Now Dr. Child denies having had anything whatever to do with the sittings for those pictures. He denies it most emphatically, and goes so far as to say (we have many witnesses and proofs of this) that he was out of town, four hundred miles away, when the said pictures were taken. And so he was, bless his dear prophetic soul! Meditating and chatting with the nymphs and goblins of Niagara Falls, so that, when he pleads an alibi, it’s no “fabrication” but the truth for once.

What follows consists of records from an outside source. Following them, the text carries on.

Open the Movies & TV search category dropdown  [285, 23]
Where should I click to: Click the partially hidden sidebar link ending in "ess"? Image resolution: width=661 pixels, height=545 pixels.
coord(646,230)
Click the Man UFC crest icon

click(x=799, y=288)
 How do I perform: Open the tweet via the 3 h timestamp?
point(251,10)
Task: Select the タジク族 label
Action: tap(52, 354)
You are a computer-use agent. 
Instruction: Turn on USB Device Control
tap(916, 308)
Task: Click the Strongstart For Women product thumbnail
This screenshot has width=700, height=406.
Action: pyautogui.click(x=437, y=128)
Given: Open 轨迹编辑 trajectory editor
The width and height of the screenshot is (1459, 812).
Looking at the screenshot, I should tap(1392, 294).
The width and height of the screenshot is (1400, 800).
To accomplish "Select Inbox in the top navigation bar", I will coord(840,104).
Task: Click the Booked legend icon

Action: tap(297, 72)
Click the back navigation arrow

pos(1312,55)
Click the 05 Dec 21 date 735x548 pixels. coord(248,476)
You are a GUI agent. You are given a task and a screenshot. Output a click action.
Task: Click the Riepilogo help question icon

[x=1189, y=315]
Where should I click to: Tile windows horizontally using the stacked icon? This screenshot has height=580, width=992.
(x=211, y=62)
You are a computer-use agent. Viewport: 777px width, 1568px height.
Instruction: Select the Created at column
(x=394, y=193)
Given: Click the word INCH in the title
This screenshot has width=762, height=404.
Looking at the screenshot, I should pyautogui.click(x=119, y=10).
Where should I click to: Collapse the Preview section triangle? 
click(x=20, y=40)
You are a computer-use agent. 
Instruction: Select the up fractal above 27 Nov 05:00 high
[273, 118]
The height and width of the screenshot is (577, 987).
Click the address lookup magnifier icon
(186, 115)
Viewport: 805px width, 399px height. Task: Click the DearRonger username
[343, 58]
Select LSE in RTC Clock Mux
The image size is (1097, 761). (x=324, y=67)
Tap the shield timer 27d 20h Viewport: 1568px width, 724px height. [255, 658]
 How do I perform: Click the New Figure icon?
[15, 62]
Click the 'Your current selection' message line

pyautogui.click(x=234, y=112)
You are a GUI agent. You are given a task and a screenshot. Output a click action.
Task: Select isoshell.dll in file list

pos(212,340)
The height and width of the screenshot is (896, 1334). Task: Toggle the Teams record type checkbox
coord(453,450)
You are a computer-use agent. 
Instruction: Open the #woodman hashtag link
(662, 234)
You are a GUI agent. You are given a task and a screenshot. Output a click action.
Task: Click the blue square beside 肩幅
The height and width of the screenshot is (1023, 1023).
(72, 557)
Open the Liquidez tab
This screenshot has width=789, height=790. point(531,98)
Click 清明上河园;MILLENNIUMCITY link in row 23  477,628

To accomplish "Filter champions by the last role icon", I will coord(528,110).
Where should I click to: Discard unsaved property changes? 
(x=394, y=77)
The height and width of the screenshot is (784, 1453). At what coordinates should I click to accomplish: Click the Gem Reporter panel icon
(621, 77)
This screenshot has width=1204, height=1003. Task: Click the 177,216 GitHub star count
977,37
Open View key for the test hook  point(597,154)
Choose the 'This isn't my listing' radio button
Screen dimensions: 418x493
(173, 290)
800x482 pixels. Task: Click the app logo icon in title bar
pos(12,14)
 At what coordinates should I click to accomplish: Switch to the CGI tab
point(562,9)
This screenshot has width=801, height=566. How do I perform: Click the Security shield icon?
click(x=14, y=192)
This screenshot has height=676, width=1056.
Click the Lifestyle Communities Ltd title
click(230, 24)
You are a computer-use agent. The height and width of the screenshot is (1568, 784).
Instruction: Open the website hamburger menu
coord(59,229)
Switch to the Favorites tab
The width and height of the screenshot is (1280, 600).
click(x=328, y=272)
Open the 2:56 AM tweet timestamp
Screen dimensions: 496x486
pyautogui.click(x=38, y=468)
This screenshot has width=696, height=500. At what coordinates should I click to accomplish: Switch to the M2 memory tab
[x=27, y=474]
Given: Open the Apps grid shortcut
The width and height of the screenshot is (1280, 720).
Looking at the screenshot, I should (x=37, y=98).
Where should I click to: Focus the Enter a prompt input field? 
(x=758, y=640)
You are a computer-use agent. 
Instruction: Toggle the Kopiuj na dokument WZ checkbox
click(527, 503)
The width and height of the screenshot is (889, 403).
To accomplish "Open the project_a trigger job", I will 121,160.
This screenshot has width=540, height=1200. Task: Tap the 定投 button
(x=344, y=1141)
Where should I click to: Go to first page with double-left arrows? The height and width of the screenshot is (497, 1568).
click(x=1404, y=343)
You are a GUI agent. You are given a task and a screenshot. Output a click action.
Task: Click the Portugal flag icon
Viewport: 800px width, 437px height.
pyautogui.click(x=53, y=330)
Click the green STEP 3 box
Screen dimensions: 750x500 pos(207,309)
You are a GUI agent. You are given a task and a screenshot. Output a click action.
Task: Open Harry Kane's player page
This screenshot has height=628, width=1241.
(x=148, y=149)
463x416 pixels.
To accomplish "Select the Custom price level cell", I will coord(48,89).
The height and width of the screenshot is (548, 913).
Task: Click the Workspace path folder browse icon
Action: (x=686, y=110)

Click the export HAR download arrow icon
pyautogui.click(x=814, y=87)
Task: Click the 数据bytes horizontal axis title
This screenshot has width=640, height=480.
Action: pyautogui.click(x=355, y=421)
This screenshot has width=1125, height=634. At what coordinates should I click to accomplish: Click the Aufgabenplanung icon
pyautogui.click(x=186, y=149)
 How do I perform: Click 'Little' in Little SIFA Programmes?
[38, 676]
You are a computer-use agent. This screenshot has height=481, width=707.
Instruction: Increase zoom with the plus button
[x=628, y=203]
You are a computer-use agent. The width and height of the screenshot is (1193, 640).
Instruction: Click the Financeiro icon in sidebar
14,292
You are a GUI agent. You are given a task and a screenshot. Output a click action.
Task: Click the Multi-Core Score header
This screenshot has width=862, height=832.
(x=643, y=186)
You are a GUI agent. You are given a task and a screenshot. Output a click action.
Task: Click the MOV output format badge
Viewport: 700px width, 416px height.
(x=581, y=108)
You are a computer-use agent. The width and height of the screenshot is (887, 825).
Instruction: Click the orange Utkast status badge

Unfortunately for the veracious Dr. Child—”whose character and reputation for truthfulness and moral integrity no one doubts,” here we quote the words of “Honesty” and “Truth,” transparent pseudonyms of an “amateur” for detecting, exposing and writing under the cover of secrecy, who tried to give a friendly push to the doctor in two articles, but failed in both—unfortunately for H. T. Child, we say, he got inspired in some evil hour to write a certain article, and forgetting the wise motto, Verba volant, scripta manent. [Translation: spoken words fly away, written words remain. -BNet Eds.] to publish it in The Daily Graphic on Nov. 16th, together with the portraits of John and Katie King.
Now for this bouquet of the endorsement of a fact by a truthful man, “whose moral integrity no one can doubt.”
To the Editor of “The Daily Graphic.”
On the evening of July 20th, after a large and successful séance, in which Katie had walked out into the room in the presence of thirty persons and had disappeared and reäppeared in full view, she remarked to Mr. Leslie and myself that if we, with four others whom she named, would remain after the séance, she would like to try for her photograph. We did so, and there were present six persons besides the photographer. I had procured two dozen magnesian spirals, and, when all was ready, she opened the door of the cabinet and stood in it, while Mr. Holmes on one side, and I upon the other, burned these, making a brilliant light. We tried two plates, but neither of them was satisfactory.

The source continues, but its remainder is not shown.